Gavin Grimm, now a senior at Gloucester High School, sued in 2015 after the board barred him from the boys’ bathroom. His lawyers argue that the policy, which requires students to use bathrooms aligned with their biological sex, violates a federal law against sex discrimination in public schools.
The court will also consider guidance the Obama administration issued in May that required public schools to allow transgender students to use bathrooms of their choosing. If the Trump administration rescinds the guidance, some legal observers have said the high court could send the Grimm case back to a lower court.

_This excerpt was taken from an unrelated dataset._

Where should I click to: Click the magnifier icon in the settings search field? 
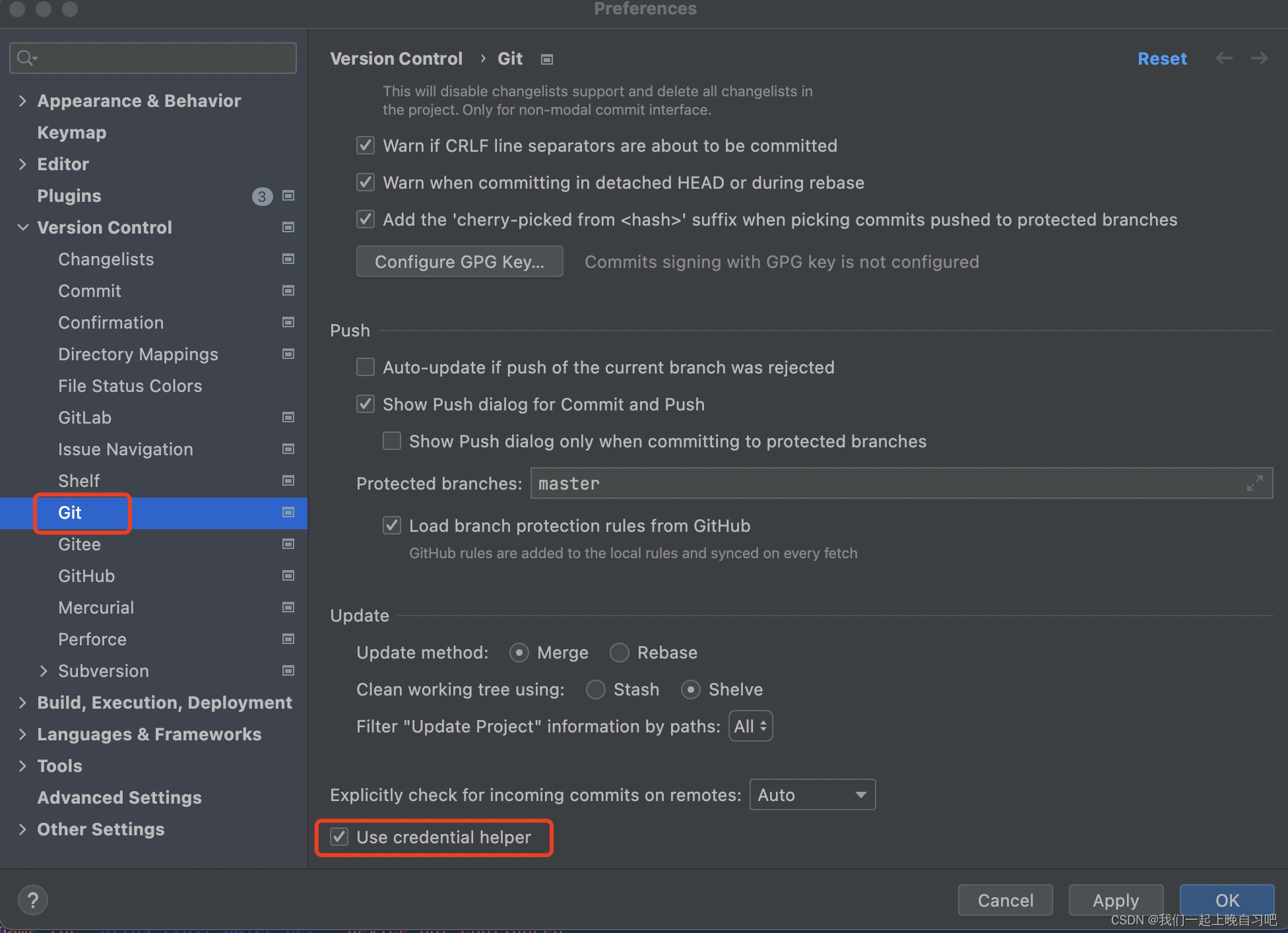point(26,57)
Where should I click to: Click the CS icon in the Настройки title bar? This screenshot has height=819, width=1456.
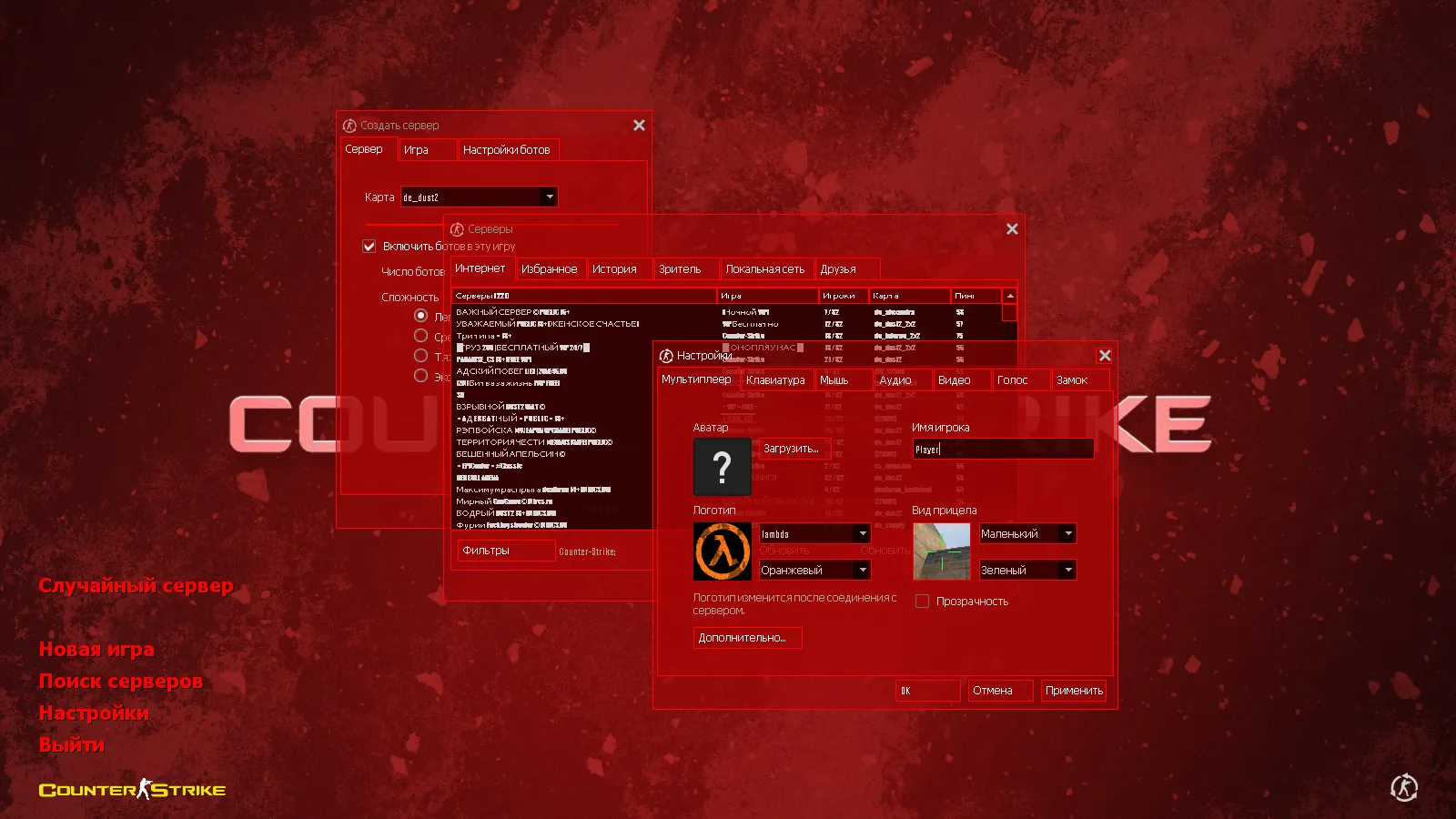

The U.S. Court of Appeals for the 4th Circuit in Richmond sided with Grimm in April, deferring to the Obama administration’s position that federal law protected his right to use the boys’ bathroom. A U.S. district judge later granted Grimm a preliminary injunction that would have allowed him to use the boys’ bathroom. The Gloucester County school board appealed the case all the way to the high court. Justices issued a stay on the case, meaning Grimm remains barred from the boys’ bathroom during his senior year.